-- SET TASK --
Count the lines in the entries below that contain the word "link", and reply with only that number.

++++++

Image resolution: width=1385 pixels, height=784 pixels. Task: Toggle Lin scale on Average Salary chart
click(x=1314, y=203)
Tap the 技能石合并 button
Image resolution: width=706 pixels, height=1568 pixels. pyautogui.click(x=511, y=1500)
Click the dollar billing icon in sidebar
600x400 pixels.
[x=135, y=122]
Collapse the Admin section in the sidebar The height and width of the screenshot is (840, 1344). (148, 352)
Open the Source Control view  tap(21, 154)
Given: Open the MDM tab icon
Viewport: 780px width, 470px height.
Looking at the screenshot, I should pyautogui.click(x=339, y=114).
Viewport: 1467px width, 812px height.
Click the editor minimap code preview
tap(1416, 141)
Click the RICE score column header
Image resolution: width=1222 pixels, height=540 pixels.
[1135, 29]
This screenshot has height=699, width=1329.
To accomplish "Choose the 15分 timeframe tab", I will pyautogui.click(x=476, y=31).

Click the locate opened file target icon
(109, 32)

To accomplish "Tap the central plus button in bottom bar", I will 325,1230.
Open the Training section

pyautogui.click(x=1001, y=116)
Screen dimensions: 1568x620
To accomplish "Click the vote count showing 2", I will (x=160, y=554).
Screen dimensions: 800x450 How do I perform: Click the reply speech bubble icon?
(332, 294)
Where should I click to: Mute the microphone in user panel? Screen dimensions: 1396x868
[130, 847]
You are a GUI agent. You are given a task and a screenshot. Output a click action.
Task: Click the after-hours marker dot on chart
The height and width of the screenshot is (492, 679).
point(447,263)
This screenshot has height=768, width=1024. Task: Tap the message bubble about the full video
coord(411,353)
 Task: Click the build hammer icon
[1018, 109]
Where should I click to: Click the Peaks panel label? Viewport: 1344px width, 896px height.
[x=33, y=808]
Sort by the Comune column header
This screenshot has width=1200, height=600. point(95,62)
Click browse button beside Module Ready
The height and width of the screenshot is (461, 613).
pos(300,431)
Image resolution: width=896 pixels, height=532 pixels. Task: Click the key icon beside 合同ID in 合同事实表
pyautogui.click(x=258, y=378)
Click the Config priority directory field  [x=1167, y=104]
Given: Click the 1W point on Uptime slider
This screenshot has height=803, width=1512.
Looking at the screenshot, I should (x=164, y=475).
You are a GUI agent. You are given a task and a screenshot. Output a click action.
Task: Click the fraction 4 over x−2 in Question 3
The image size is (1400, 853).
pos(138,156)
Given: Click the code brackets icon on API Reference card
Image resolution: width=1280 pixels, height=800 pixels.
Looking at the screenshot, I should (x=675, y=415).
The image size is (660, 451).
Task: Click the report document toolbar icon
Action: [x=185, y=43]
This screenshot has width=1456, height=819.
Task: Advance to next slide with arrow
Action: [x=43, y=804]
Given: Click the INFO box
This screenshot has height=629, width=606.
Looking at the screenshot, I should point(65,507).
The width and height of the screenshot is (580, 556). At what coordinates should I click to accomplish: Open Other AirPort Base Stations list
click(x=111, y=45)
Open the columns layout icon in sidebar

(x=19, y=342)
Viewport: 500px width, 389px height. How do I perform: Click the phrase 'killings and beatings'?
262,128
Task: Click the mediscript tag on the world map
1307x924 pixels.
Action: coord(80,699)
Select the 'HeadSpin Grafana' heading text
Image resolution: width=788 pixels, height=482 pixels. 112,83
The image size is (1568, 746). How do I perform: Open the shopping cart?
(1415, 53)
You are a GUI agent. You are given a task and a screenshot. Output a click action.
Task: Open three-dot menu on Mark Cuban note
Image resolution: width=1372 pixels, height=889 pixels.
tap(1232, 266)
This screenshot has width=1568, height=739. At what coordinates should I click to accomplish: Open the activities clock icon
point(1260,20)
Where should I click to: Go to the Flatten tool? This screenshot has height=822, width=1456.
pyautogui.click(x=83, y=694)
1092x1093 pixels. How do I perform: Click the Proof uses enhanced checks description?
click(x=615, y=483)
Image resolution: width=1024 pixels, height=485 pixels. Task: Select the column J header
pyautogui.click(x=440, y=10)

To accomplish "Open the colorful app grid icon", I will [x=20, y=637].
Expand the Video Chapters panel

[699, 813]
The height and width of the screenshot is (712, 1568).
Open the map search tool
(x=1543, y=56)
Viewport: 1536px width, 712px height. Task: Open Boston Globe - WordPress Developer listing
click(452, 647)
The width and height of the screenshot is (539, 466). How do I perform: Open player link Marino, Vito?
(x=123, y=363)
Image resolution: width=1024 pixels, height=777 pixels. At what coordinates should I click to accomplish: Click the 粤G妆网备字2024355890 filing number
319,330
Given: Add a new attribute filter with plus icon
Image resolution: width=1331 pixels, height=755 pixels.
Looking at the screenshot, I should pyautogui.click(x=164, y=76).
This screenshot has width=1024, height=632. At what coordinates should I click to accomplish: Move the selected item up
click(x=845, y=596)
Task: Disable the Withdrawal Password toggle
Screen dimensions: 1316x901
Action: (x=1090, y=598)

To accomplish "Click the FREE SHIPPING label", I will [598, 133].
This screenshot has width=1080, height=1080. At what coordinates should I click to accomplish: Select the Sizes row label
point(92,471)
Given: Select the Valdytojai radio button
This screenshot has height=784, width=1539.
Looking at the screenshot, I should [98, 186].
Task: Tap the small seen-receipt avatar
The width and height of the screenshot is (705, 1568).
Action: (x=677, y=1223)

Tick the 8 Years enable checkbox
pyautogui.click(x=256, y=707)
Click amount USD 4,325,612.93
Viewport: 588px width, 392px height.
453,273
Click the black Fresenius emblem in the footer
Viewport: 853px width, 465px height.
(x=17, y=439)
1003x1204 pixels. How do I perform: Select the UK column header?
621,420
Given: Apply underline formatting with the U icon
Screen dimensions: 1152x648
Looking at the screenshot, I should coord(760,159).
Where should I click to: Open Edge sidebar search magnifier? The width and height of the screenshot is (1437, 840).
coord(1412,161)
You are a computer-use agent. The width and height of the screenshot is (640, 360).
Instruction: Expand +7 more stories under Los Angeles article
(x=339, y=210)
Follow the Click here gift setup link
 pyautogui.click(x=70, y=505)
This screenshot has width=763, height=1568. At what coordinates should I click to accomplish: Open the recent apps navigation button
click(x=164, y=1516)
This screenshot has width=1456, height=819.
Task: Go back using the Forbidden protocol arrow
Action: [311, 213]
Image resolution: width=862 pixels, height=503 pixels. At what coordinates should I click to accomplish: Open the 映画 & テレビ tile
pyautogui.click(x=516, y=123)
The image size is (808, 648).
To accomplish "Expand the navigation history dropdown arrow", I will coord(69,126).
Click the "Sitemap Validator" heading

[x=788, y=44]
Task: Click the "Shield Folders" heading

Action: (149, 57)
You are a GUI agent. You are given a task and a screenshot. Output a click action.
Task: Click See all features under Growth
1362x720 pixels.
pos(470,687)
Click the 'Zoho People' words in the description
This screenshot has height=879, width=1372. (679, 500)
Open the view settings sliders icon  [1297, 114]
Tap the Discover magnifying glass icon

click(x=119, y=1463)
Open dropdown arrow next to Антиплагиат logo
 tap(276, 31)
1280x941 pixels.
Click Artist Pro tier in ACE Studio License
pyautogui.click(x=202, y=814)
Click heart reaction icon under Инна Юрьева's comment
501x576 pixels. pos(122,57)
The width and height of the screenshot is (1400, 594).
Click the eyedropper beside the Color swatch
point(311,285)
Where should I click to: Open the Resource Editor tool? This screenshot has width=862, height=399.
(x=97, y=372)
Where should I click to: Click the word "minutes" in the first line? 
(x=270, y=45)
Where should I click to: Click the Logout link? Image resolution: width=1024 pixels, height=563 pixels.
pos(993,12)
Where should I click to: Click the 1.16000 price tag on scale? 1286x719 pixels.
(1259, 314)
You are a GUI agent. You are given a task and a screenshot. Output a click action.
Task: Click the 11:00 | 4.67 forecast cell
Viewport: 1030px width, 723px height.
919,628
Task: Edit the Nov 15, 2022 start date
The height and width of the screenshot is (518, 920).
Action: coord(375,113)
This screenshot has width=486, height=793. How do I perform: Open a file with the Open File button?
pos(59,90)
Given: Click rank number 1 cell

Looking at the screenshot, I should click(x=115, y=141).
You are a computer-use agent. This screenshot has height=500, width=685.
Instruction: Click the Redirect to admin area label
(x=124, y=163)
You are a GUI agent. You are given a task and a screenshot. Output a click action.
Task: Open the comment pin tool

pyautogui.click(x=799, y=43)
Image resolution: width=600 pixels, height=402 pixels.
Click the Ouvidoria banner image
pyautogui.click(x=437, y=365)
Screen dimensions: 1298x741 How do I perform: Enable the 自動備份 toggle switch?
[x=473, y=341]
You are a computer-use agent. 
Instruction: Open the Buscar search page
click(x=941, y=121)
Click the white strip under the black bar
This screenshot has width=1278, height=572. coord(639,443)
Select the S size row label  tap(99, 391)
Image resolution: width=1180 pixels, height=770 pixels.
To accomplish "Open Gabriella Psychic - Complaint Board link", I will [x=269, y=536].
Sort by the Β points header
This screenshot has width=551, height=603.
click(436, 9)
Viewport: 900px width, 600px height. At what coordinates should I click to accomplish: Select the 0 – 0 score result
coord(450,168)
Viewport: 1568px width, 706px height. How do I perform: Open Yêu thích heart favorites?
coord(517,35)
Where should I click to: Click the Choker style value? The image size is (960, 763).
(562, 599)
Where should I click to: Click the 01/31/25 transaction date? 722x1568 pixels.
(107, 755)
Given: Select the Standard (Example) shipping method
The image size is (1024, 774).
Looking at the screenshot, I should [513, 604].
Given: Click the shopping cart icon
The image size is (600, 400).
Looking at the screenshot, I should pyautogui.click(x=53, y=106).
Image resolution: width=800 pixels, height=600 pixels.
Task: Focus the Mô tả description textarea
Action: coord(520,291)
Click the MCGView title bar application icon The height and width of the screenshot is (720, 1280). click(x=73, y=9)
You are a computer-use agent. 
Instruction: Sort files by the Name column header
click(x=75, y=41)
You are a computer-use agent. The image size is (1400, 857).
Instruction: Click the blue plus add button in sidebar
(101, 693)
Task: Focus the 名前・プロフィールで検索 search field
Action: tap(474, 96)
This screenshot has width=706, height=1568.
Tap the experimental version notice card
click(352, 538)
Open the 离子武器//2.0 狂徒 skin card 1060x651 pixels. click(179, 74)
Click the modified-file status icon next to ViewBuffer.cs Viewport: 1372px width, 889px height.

++++++

-- REPLY TO THE TASK --
4